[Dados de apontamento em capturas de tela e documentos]
>>>

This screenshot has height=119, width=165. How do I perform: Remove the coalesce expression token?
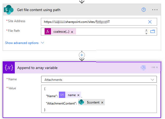72,32
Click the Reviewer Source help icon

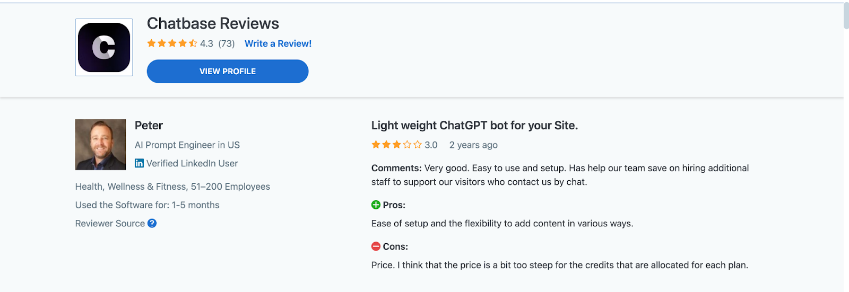pos(152,223)
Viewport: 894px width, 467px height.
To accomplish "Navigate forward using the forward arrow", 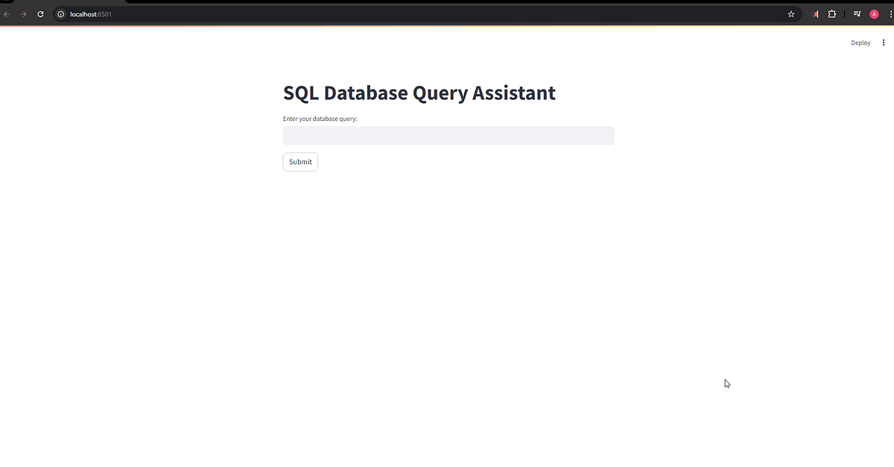I will [x=23, y=13].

<<<

— Tarefa —
Reúna todas as linhas dos registros que contêm a palavra "height" e copie cada uma delas sem alterações.

— Resposta —
This screenshot has height=119, width=165. How do I perform: Remove the coalesce expression token?
Viewport: 894px width, 467px height.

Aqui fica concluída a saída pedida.